Records contained in a dataset:

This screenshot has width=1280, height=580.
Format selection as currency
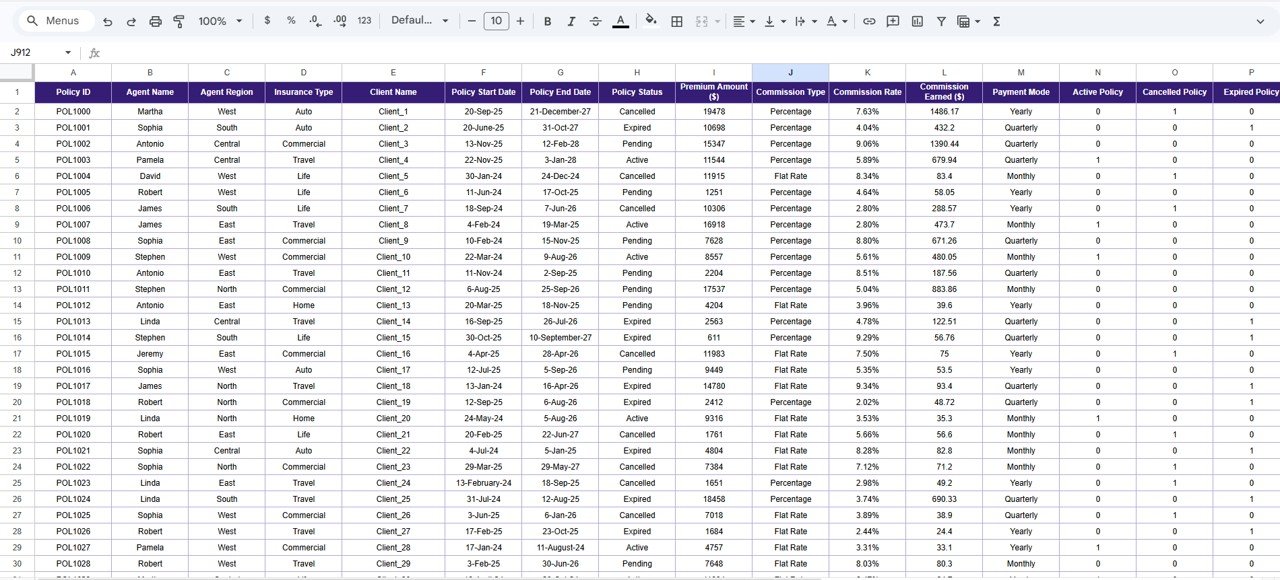pyautogui.click(x=266, y=20)
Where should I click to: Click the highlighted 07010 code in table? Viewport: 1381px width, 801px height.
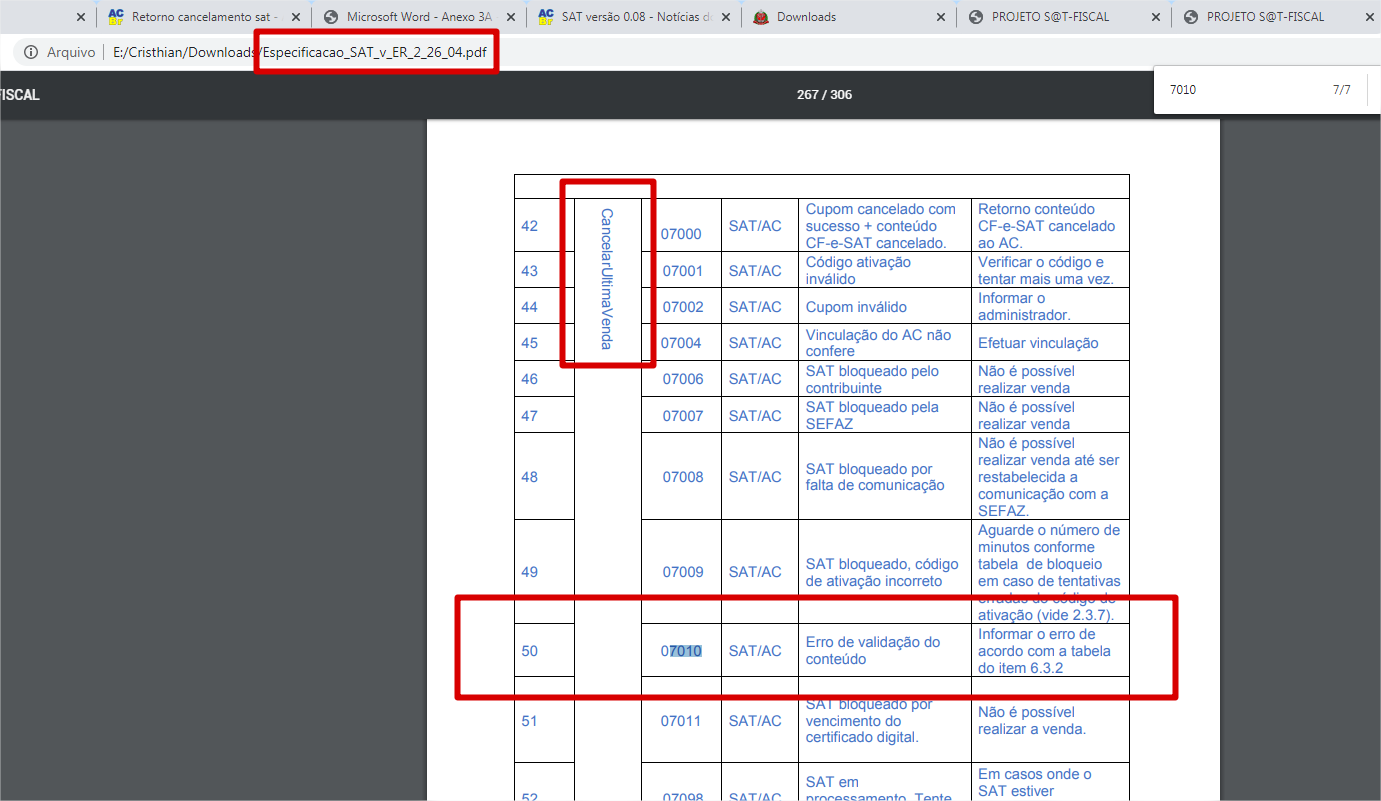681,651
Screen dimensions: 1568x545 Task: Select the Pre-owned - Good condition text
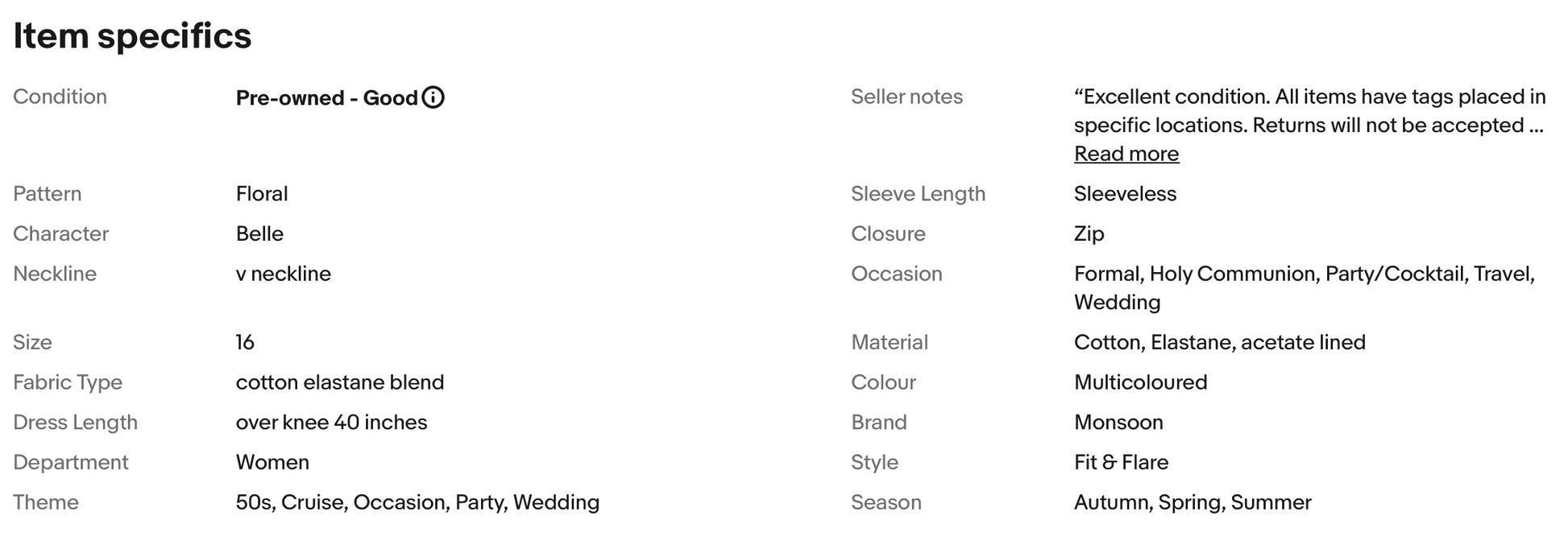coord(326,97)
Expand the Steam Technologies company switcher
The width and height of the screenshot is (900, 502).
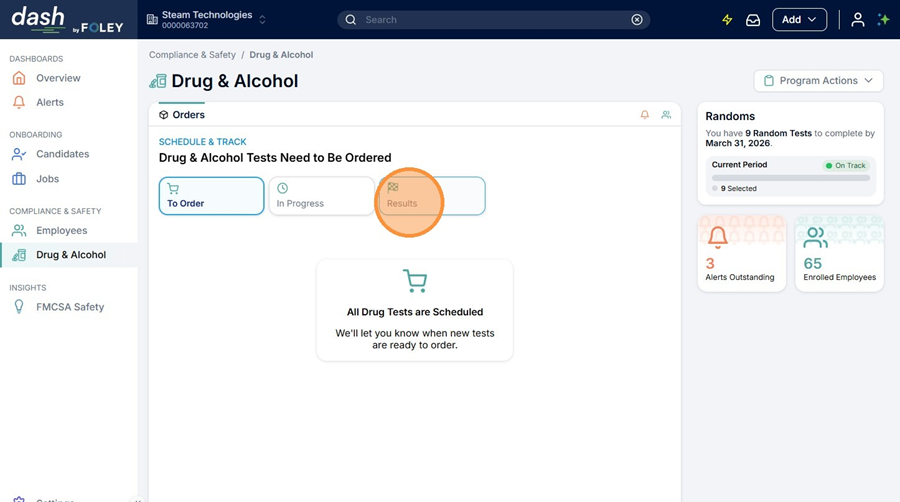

Task item:
Each line with the word "screenshot" in the records above belongs in the result; copy all of them.

Task result:
This screenshot has width=1280, height=580.
The width and height of the screenshot is (900, 502).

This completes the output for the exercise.